[Records drawn from a dataset]
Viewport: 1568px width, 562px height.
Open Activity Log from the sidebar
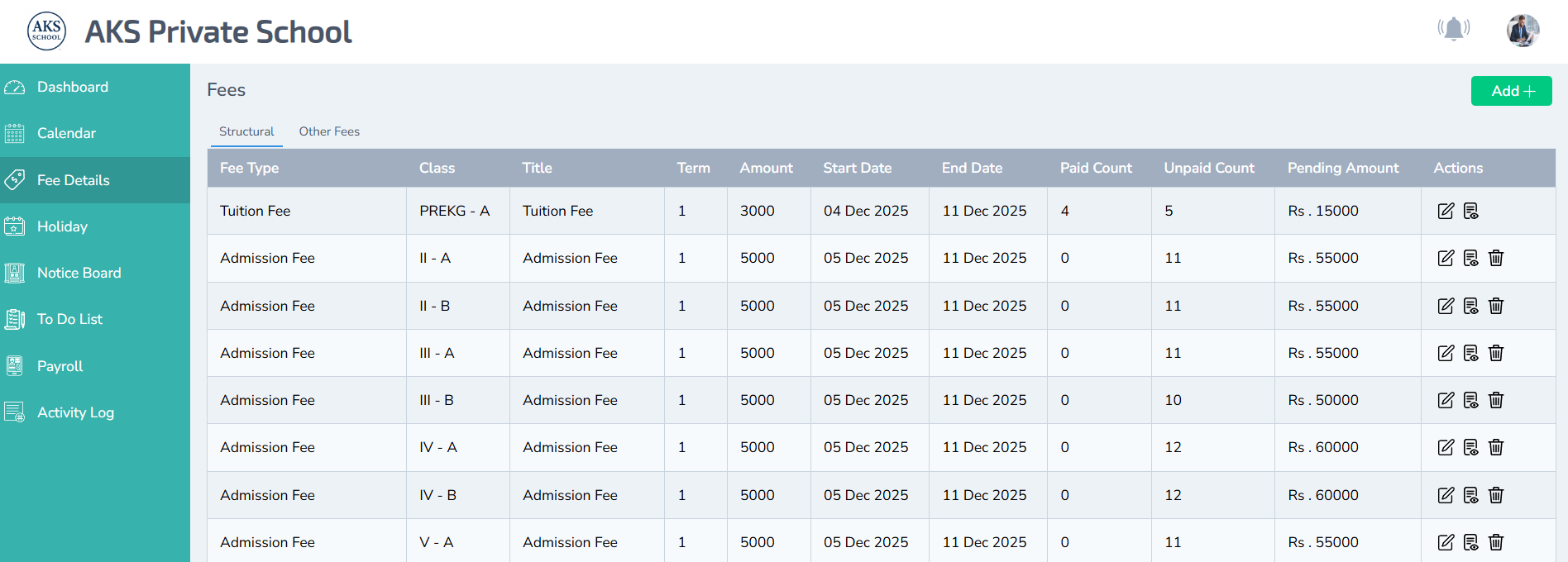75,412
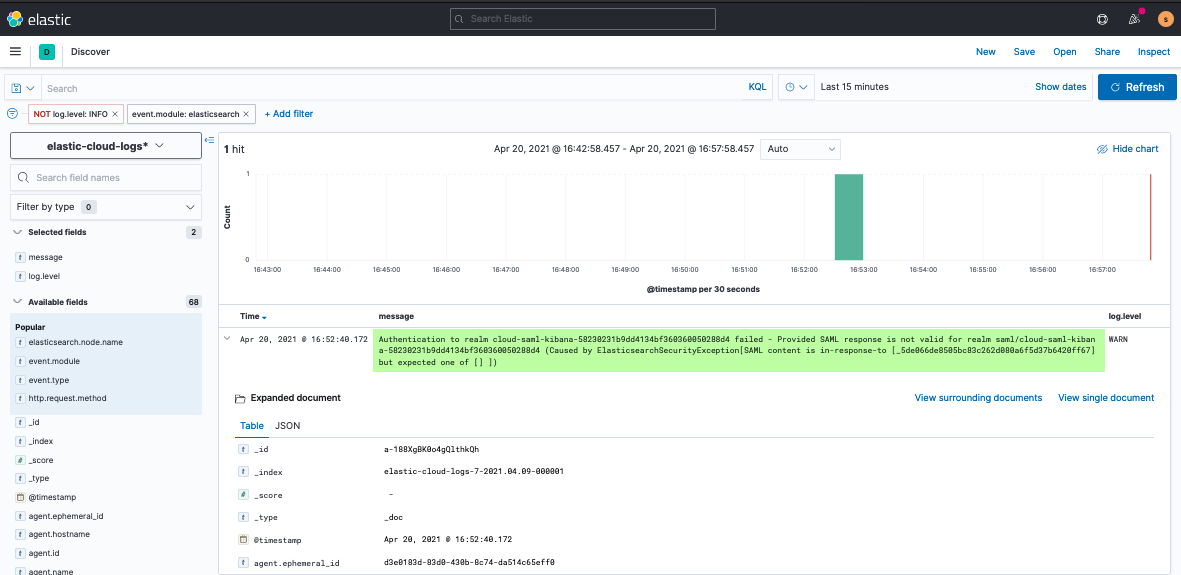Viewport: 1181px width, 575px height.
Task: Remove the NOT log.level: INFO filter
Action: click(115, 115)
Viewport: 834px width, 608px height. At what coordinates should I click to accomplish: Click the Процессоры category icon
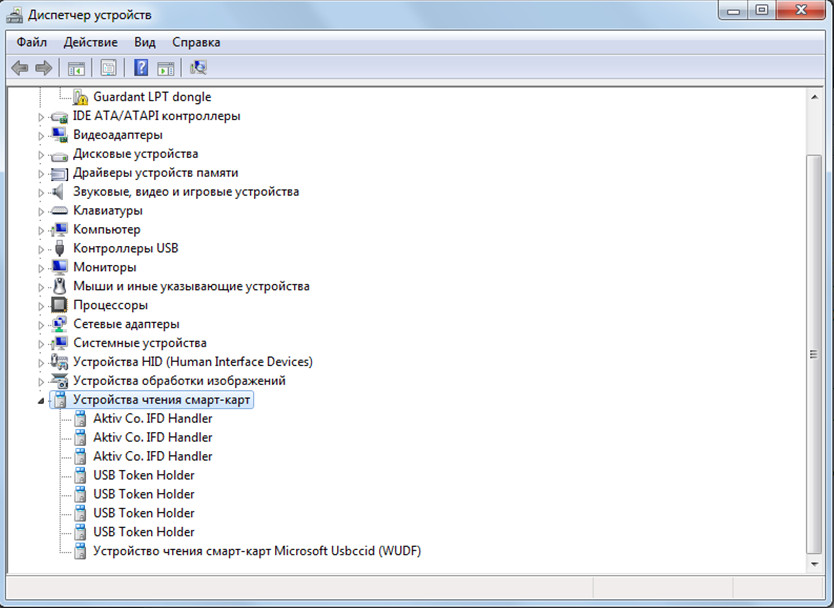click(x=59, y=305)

* * *

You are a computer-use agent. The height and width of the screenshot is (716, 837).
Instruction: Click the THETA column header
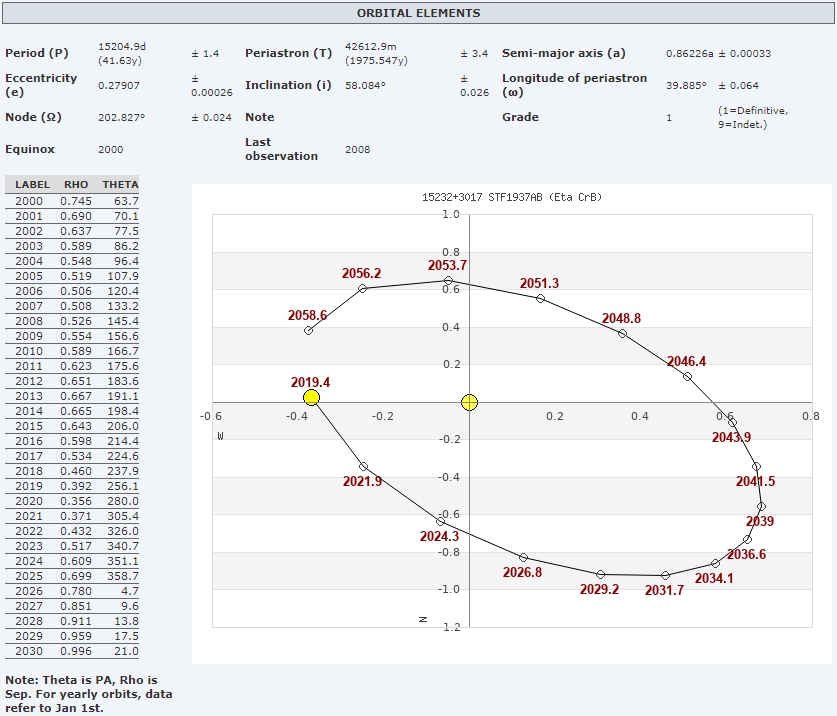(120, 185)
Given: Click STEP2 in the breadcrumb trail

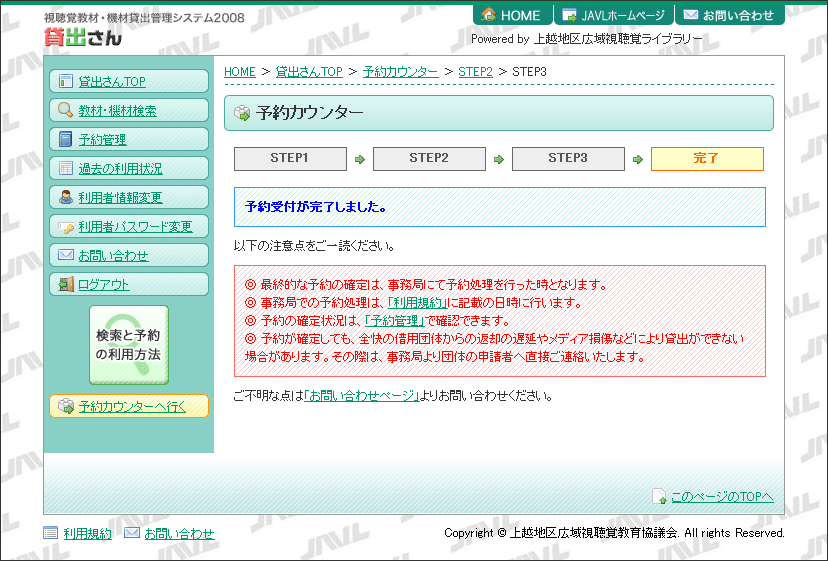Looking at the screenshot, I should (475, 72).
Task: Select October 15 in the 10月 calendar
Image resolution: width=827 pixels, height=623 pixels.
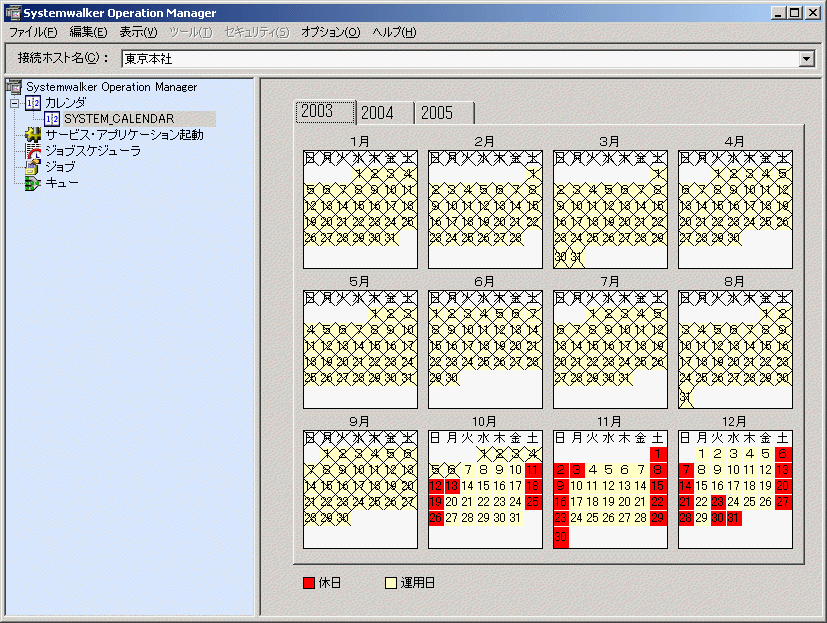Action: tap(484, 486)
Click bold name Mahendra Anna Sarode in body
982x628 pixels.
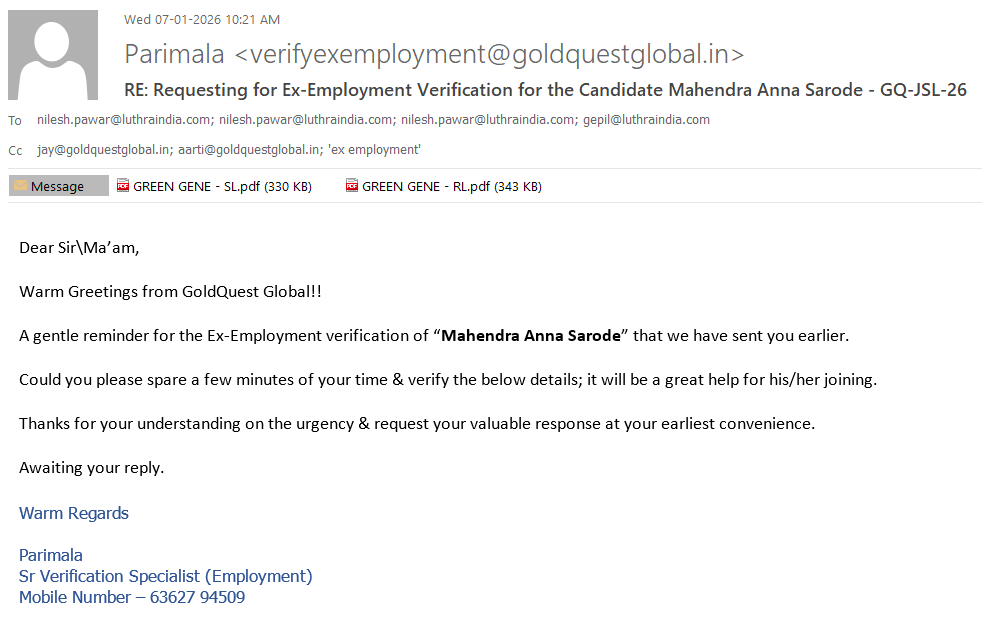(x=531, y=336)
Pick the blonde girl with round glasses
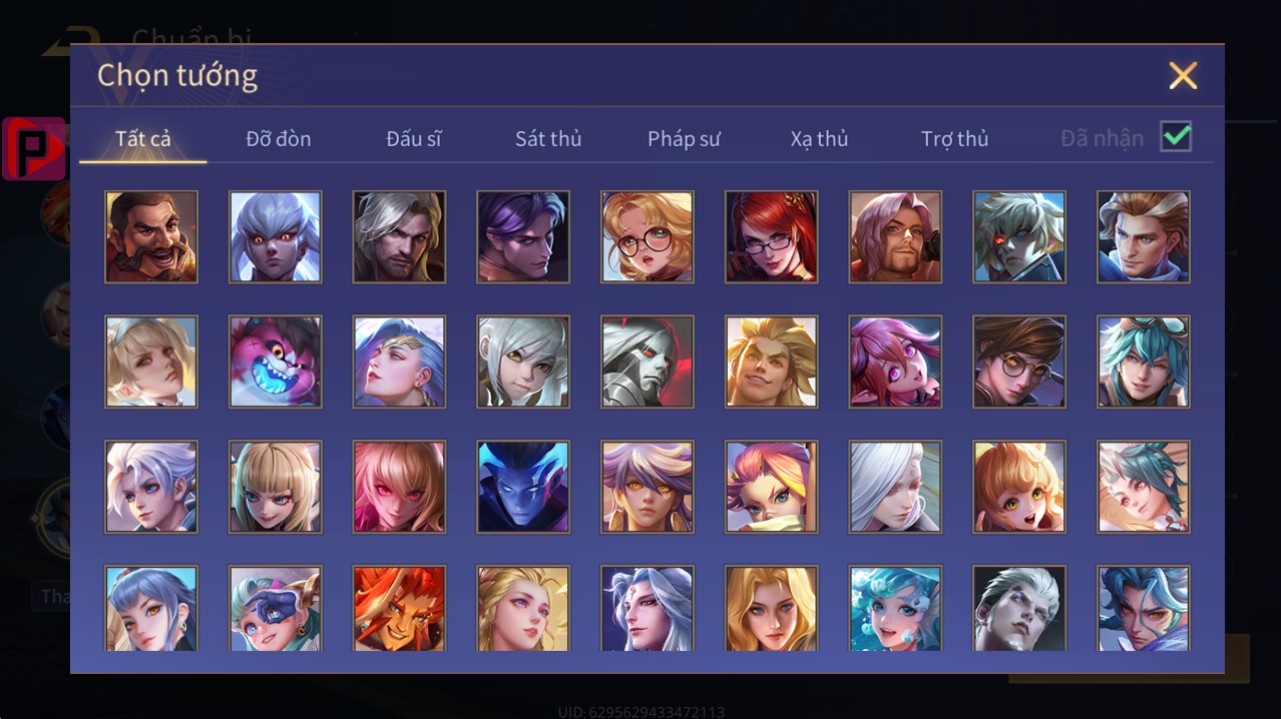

What is expected: Copy word for word the lines above, starting at the line containing "Click bold name Mahendra Anna Sarode in body" and ending at the line containing "Pick the blonde girl with round glasses", inclusive, with no pictures.

Written answer:
Click bold name Mahendra Anna Sarode in body
982x628 pixels.
(x=531, y=336)
Pick the blonde girl with round glasses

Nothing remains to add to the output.